When you write for a crowd, you start to pontificate. That verb comes from the word pontiff, and it means to speak to an audience as if you were the Pope delivering a speech from a balcony at the Vatican.

That works great for the Pope, but it won’t work for you.

In your content, imagine one perfect human who’s the exact right match for your business. (Re-read this post if you need better clarification on who that might be: How to Attract Your Ideal Customer with Perfectly Positioned Content.)

I like to visualize this person in great detail. Not just gender, age, or other raw demographic information, but the kinds of details a novelist notices.

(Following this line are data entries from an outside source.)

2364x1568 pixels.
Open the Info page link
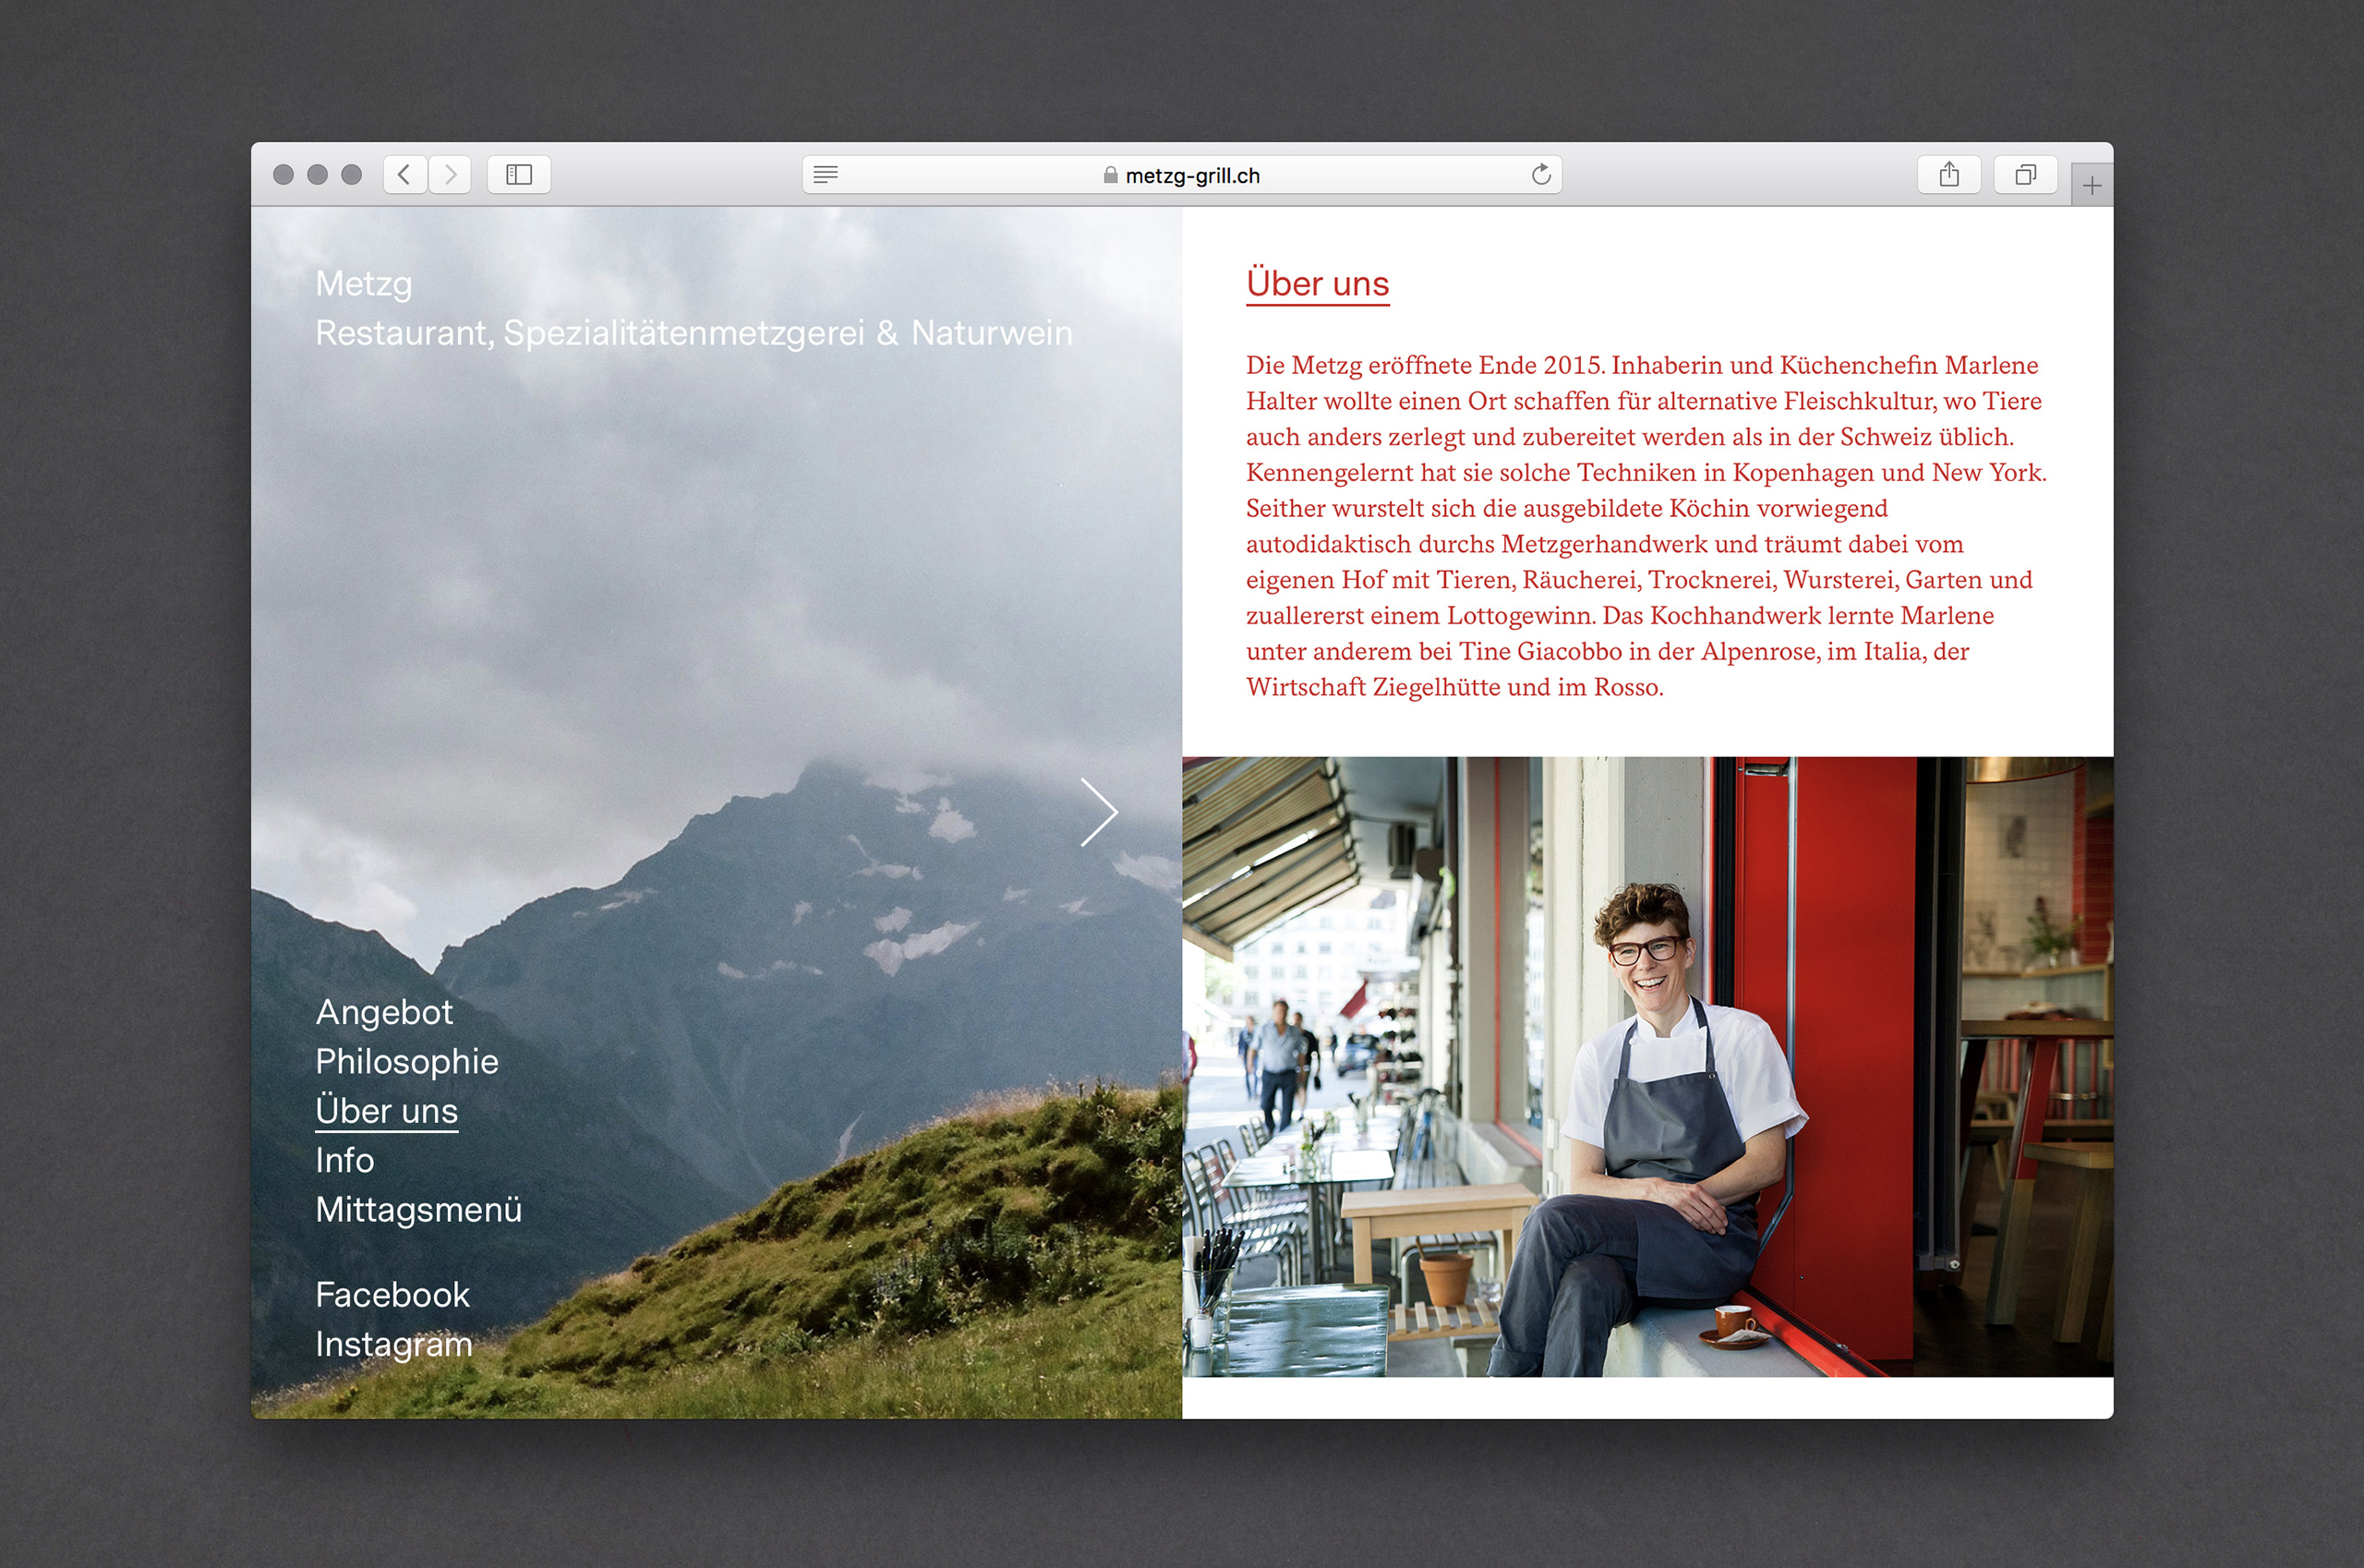pyautogui.click(x=344, y=1160)
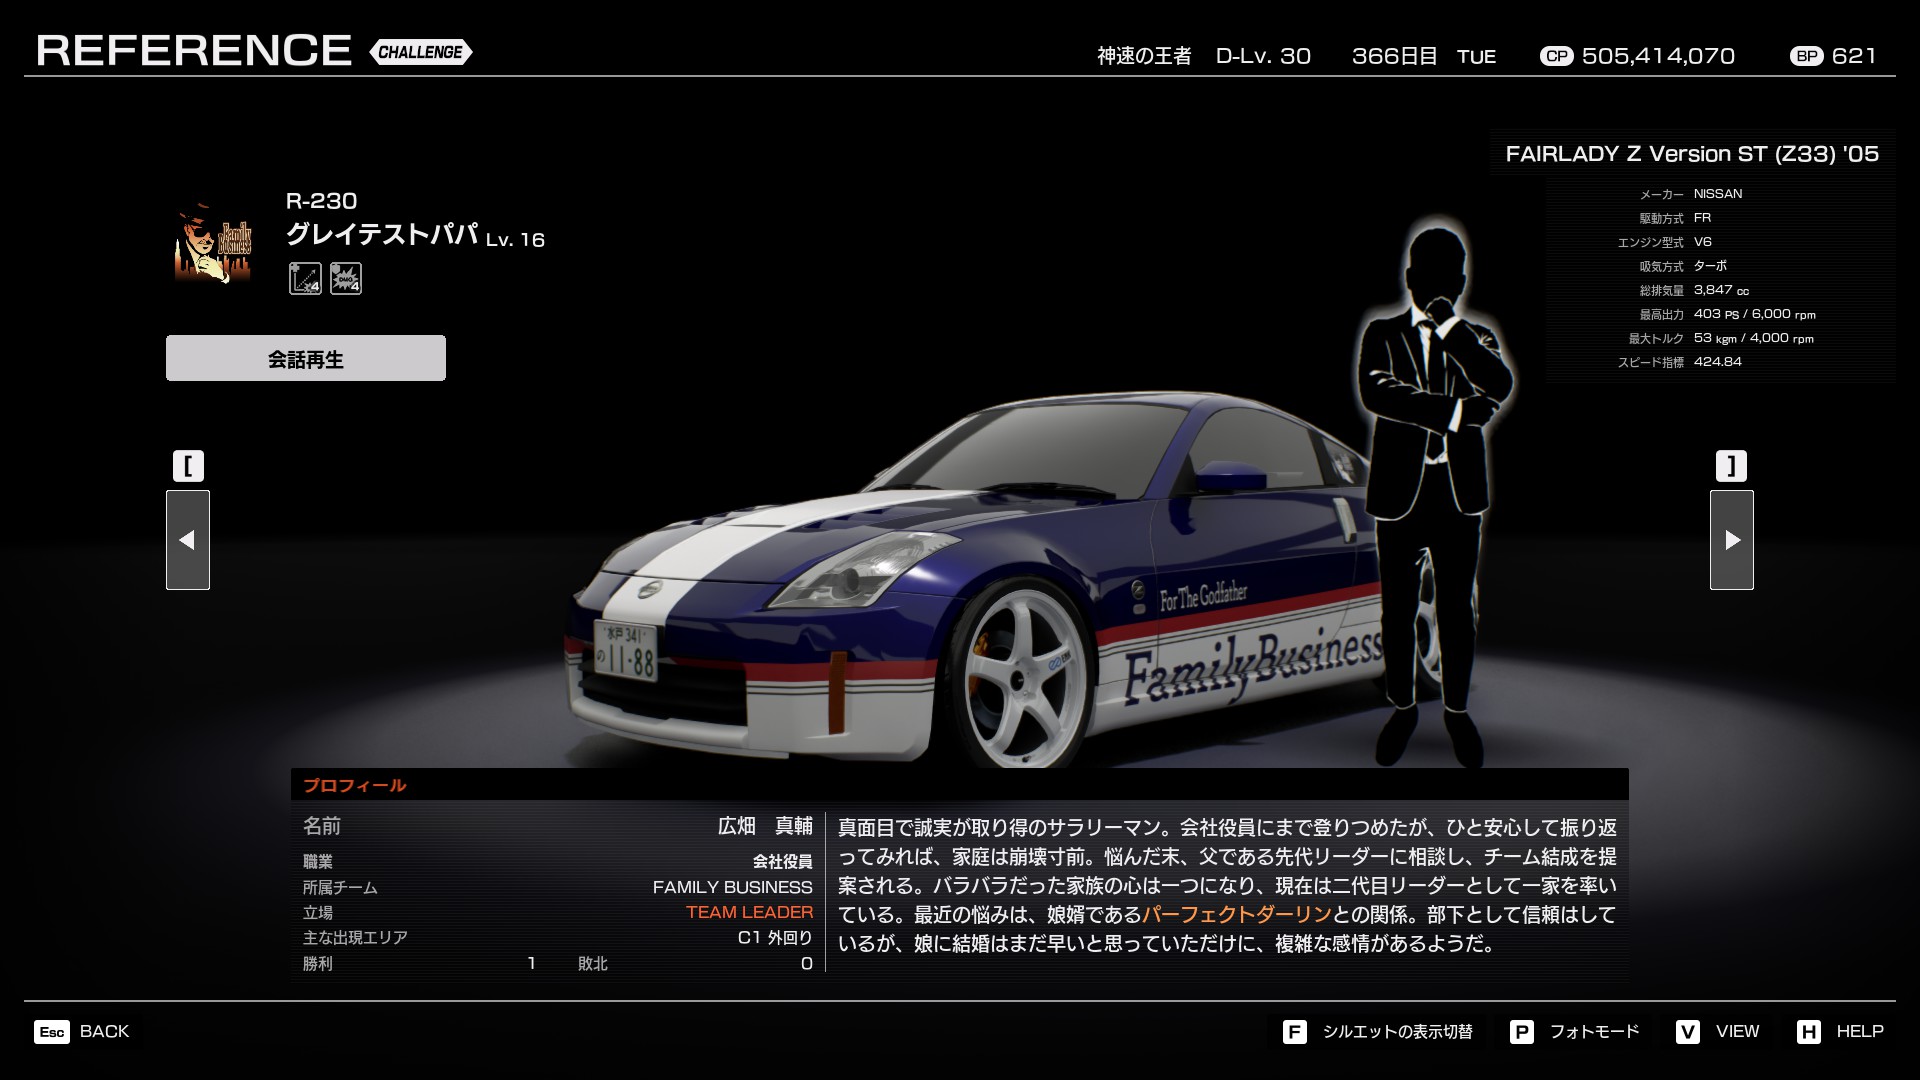Click the Family Business team emblem

[x=213, y=243]
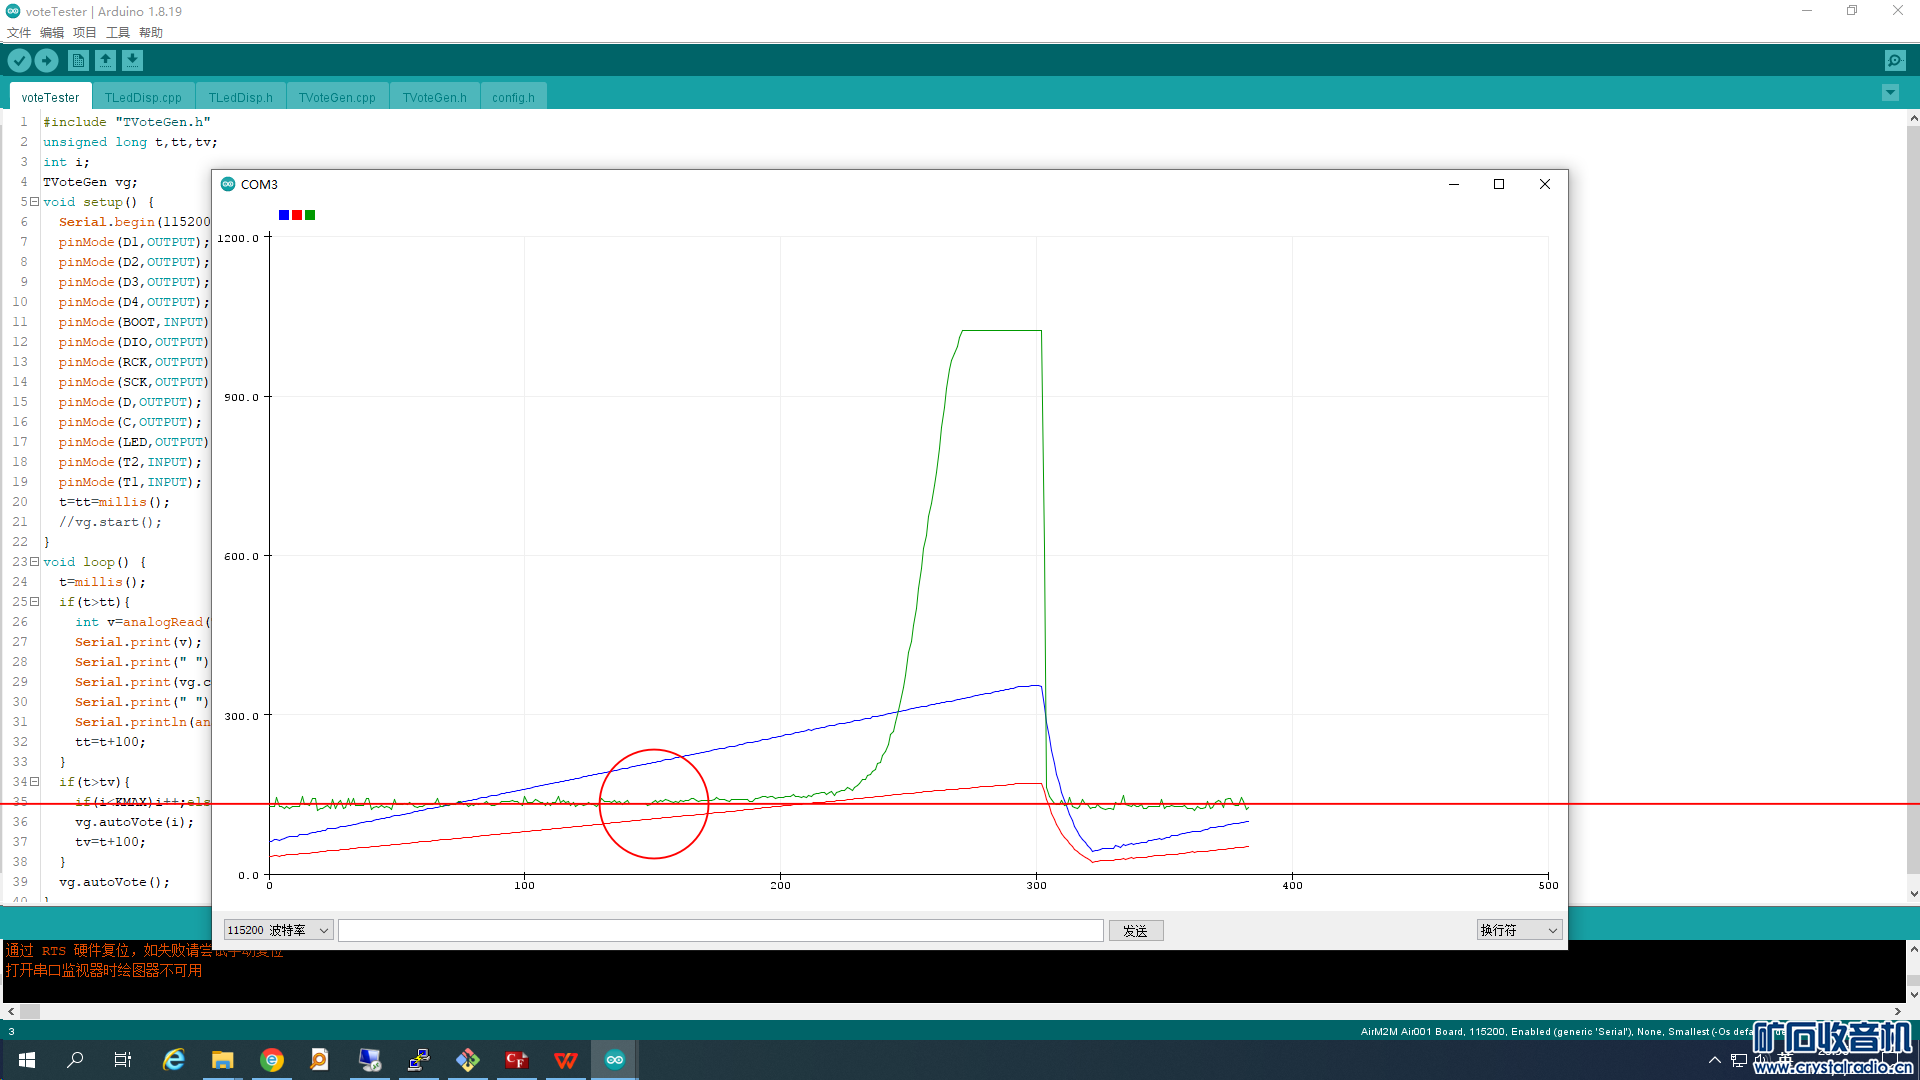Screen dimensions: 1920x1080
Task: Click the New sketch icon
Action: pyautogui.click(x=78, y=61)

  • What kind of drink are you sharing? A beer? A coffee? Kombucha?
  • Do they have freckles?
  • Are they tall or short?
  • What are they wearing?
  • Where are you meeting?
  • What color eyes do they have?

This mental exercise is just to let you imagine a real, warm, flesh-and-blood human across the table from you.

Now, with your next piece of content, write individually to that person. Choose your words, your tone, your metaphors, the stories you tell, and the points you make all with that human being as your audience of one.

If you’re going to play along in our contest this month, leave a short paragraph in the comments showing us how it looked. No more than five lines — just enough to give us a flavor of the tone and voice.

February’s Productivity Prompt: The pivotal technique

This month’s prompt for productivity is one I’ve used for many years, detailed at some length in my post on The Complete Flake’s Guide to Getting Things Done.

It comes from Robert Fritz’s Path of Least Resistance, and in a nutshell, the technique is:

  1. Visualize where you want to go. In other words, what will the world around you look like when you’ve achieved what you want? Get extremely clear on this.
  2. Notice where you are now. What does the world look like as it is today? Get extremely clear on this.
  3. Without a lot of drama or self-flagellation, notice the specific differences.

The point here is not to beat yourself up about all the ways in which you don’t live up to your dreams. The point is simply to get very clear on where you are, and where you want to be.

The next step is just to figure out … what the next step is. What action, large or small, would move you in the right direction?

You can keep cycling through these steps — today, tomorrow, or quite literally for the rest of your life. Each cycle “pivots” you in a small way in the right direction. Over time, small pivots, with forward movement, add up to major changes.

Notes on the contest

A few caveats and clarifications for the free books:

  1. We’ll choose five folks at random from those who leave a comment with a brief (five lines or fewer) example of how they used this month’s creative prompt.
  2. You’ll need to be in the U.K., U.S., or Canada, so we can get a copy to you without a lot of delivery stress. If you’re somewhere else and there’s an easy way to get a book to you, we’ll consider it.
  3. If we choose your comment, we’ll contact you via the email address you leave in the comment form.
  4. We won’t share any of your info or use it for something weird, because that would be really dodgy. We’ll just send you your book.
  5. Comments that look spammy will get deleted. The editorial team, as always, has the final word on what looks spammy. If you want more specific advice, check out my podcast episode on Leaving Much Better Comments.